La nouvelle étude, publiée dans la revue Cell Metabolism, apporte de nouveaux éléments sur les moyens d’inverser le vieillissement lié au stress. « Malgré la reconnaissance généralisée que l’âge biologique est au moins quelque peu malléable, la mesure dans laquelle l’âge biologique subit des changements réversibles tout au long de la vie et les événements qui déclenchent de tels changements restent inconnus », explique Vadim Gladyshev, chercheur en médecine et en génétique à Harvard et également coauteur de la nouvelle étude.
Les résultats indiquent que l’âge biologique des humains et des souris progresse rapidement sous l’effet du stress, puis s’inverse après s’être rétabli de ce stress.
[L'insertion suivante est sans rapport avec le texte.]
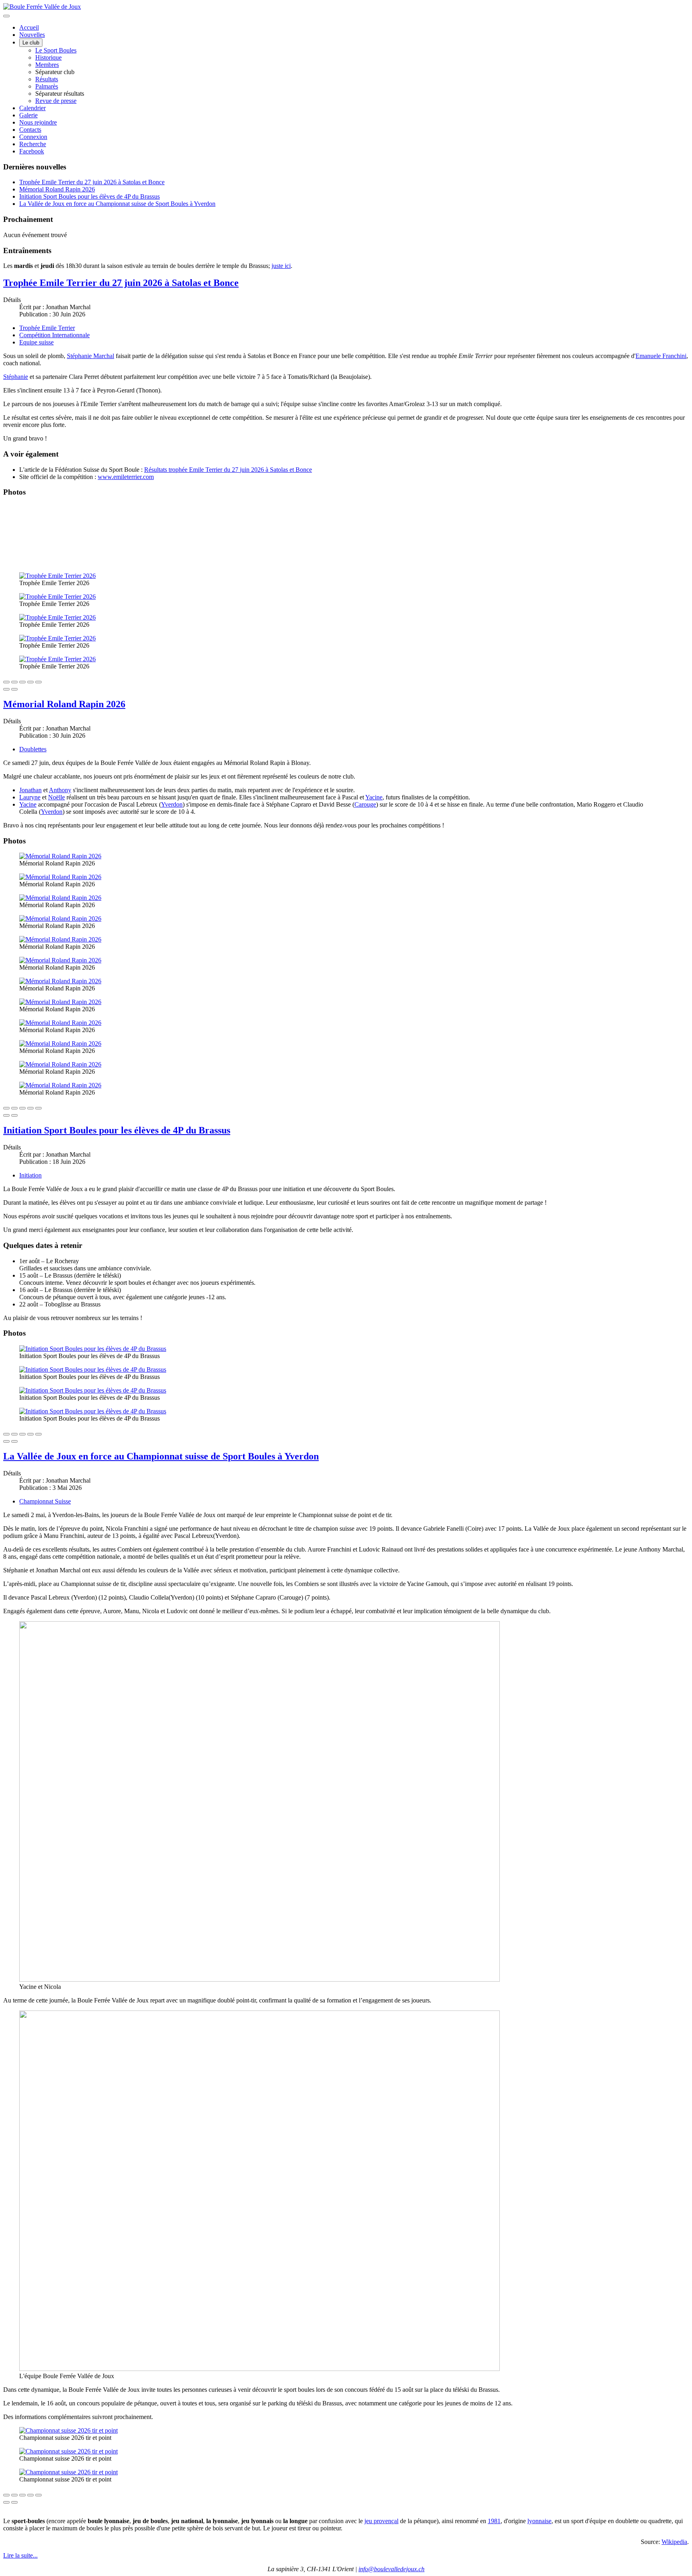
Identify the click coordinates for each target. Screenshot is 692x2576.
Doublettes (32, 749)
Cette inversion se produirait en quelques jours à quelques mois, selon la nature du stress et diverses horloges de vieillissement épigénétiques indépendantes.
Récupérer d’un stress restaurerait l’âge biologique
Dans le cadre de la nouvelle étude, les chercheurs se sont basés sur la mesure des niveaux de méthylation de divers sites du génome, qui peuvent subir des changements prévisibles en fonction de l’âge chronologique. Les variations liées à l’âge biologique de cellules humaines et de souris, suite à diverses situations de stress, ont ensuite été mesurées. Dans l’une des expériences, les chercheurs ont lié chirurgicalement deux souris âgées respectivement de 3 et 20 mois (parabiose hétérochronique).
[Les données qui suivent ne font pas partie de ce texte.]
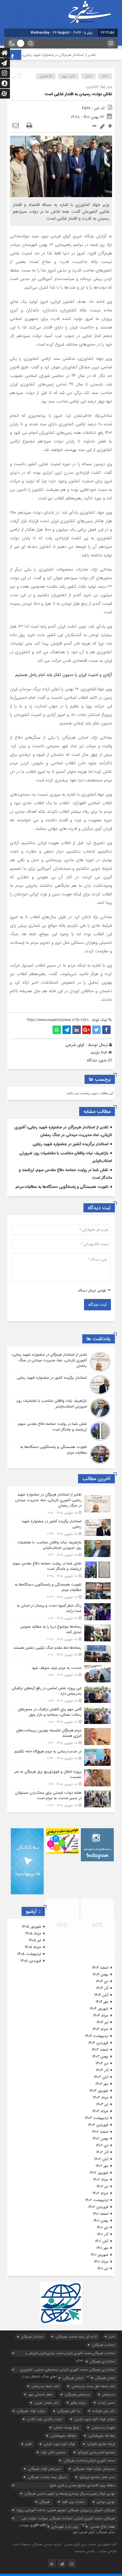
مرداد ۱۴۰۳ (100, 2098)
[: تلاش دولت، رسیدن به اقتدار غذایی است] (15, 126)
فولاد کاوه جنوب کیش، (59, 2444)
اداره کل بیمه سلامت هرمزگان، (76, 2336)
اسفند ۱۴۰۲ (100, 2132)
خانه (105, 76)
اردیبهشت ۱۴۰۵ (29, 1954)
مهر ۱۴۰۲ (102, 2166)
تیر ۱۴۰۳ (102, 2104)
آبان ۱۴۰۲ (101, 2159)
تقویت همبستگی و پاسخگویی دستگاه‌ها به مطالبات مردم (62, 1187)
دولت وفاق (78, 2402)
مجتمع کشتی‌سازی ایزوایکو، (96, 2452)
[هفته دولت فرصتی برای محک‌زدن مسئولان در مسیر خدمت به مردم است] (61, 1798)
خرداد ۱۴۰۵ (33, 1947)
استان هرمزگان (105, 2378)
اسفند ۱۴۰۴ (100, 1968)
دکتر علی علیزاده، (103, 2411)
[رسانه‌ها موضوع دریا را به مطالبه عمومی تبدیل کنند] (61, 1633)
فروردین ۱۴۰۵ (30, 1961)
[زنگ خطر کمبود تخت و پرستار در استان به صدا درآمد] (61, 1611)
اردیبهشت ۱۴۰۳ (96, 2118)
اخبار (88, 76)
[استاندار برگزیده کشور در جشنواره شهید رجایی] (61, 1385)
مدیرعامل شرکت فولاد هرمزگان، (94, 2468)
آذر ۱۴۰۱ (102, 2234)
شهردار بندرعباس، (103, 2427)
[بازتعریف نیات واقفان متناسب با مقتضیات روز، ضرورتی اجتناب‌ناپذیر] (61, 1408)
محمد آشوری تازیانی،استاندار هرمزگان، (89, 2460)
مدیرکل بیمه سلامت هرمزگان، (47, 2477)
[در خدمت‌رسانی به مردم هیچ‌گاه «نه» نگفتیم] (61, 1757)
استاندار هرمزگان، (103, 2345)
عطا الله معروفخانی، (101, 2435)
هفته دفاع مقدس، (102, 2526)
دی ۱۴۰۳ (102, 2063)
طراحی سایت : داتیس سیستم (95, 2551)
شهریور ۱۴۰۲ (99, 2173)
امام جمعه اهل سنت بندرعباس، (93, 2386)
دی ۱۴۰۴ (102, 1981)
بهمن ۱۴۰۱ (100, 2221)
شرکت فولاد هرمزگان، (30, 2411)
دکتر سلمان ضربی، (46, 2402)
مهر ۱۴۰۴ (102, 2002)
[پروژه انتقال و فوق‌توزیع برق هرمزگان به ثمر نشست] (61, 1778)
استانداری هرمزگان (102, 2361)
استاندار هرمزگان (32, 2336)
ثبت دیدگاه (97, 1305)
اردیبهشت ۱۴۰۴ (96, 2036)
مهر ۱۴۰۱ (102, 2248)
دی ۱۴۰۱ (102, 2227)
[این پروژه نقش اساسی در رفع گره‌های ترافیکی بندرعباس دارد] (61, 1694)
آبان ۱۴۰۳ (101, 2077)
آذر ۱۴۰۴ (102, 1988)
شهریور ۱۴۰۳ (98, 2091)
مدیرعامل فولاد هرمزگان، (44, 2468)
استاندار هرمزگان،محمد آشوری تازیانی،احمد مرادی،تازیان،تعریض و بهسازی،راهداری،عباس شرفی (70, 2353)
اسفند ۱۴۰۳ (100, 2050)
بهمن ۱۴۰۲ (100, 2139)
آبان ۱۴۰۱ (101, 2241)
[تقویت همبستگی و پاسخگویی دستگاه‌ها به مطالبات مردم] (61, 1453)
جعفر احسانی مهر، (40, 2394)
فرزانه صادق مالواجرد (101, 2444)
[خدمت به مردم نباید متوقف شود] (61, 1674)
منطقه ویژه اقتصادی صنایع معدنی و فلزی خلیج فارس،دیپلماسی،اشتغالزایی (82, 2486)
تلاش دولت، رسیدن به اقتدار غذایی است (78, 94)
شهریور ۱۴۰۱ (99, 2255)
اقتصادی (46, 76)
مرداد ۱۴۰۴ (100, 2016)
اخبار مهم (68, 76)
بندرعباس (108, 2394)
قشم (28, 2444)
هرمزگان (44, 2501)
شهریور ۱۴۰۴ (99, 2009)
Les résultats ont révélé qu’en réponse au stress, l’âge biologique avançait relativement peu. Cependant, ce vieillissement serait temporaire et reviendrait à la normale (c’est-à-dire à l’état avant la situation de stress) après élimination dudit stress. Aux niveaux épigénétique, transcriptomique et métabolomique, l’âge biologique des jeunes souris avait avancé, en raison de la parabiose hétérochronique. Des études antérieures ont en effet révélé que la transfusion sanguine hétérochronique affecte l’âge biologique du plus jeune individu et inversement — « rajeunissant » biologiquement le plus âgé. Après détachement chirurgical des souris, leurs âges biologiques sont revenus à la normale — une réversibilité démontrée pour la première fois.
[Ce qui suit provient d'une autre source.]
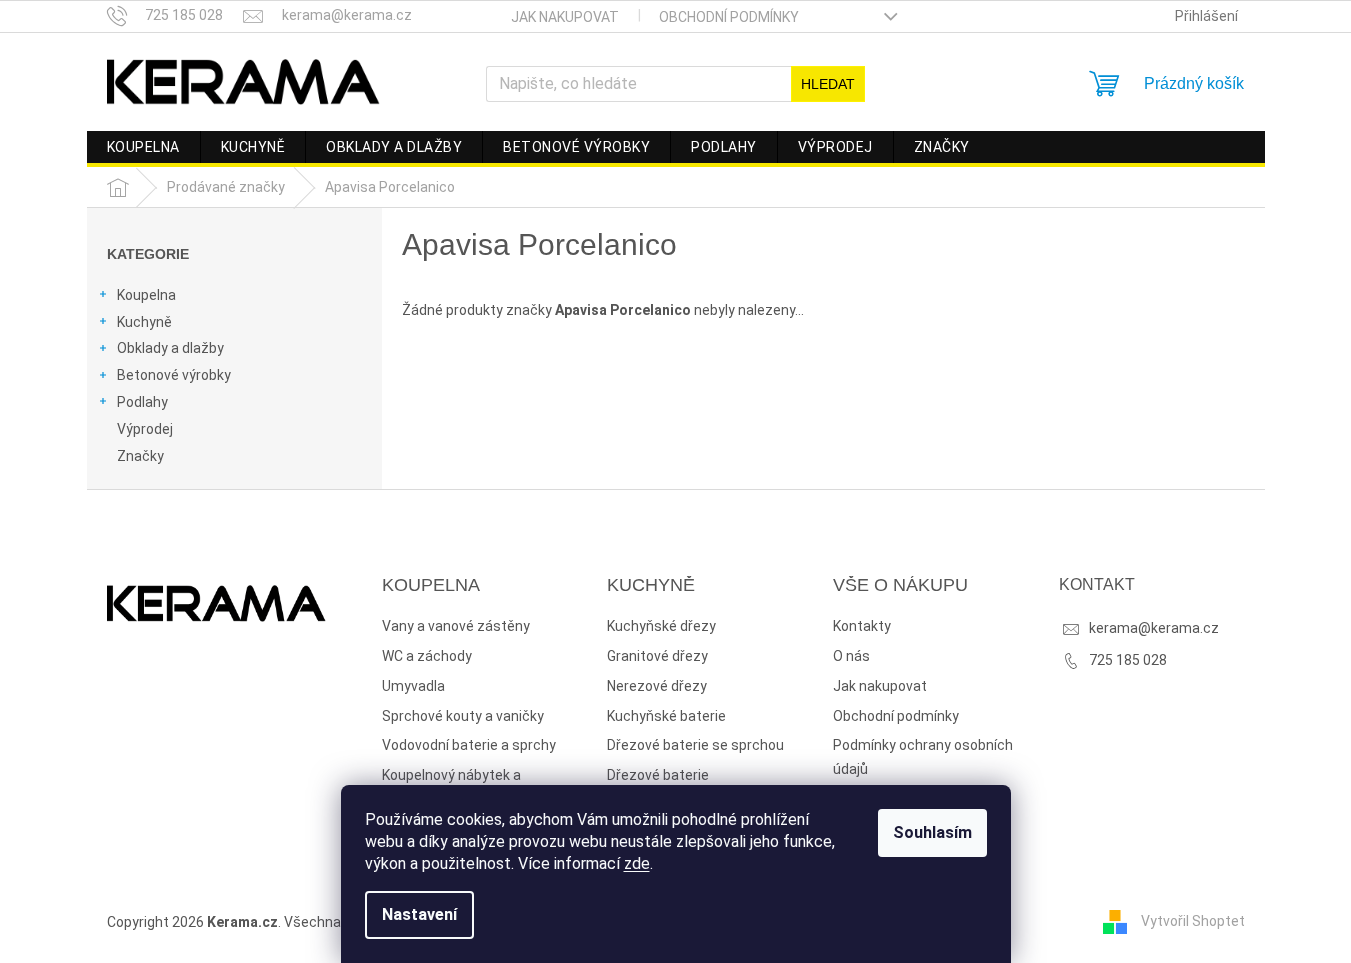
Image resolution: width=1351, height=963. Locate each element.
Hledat (828, 84)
À partir de ce constat, les chercheurs ont estimé que cette réversibilité pouvait être transposée à d’autres situations de stress, notamment lors d’une chirurgie lourde, d’une grossesse ou d’une infection sévère de COVID-19, chez la souris et chez l’Homme. Dans le cas d’une chirurgie, il a été observé que l’âge biologique était restauré quelques jours après l’intervention. Les femmes enceintes ont également connu une récupération post-partum de leur âge biologique, à différentes ampleurs. La même récupération a également été observée après guérison de la COVID-19.
« Cette notion suggère immédiatement que la mortalité peut être diminuée en réduisant l’âge biologique et que la capacité à se remettre du stress peut être un déterminant important du vieillissement réussi et de la longévité », suggère Gladyshev. D’un autre côté, l’âge biologique pourrait également être utilisé en tant que baromètre du stress physiologique, qui pourrait être soulagé de façon optimale.
Toutefois, l’étude comporte encore certaines limites, notamment car chez l’Homme, elle s’appuie principalement sur l’horloge de méthylation de l’ADN pour déduire l’âge biologique, malgré l’existence d’autres biomarqueurs de mesure (comme les télomères). De plus, l’influence potentielle de la fluctuation à court terme de l’âge biologique sur le vieillissement biologique tout au long de la vie n’est pas tout à fait claire et mérite d’être approfondie. « Un domaine clé pour une enquête plus approfondie consiste à comprendre comment des élévations transitoires de l’âge biologique ou une récupération réussie après de telles augmentations peuvent contribuer à un vieillissement accéléré au cours de la vie », conclut White.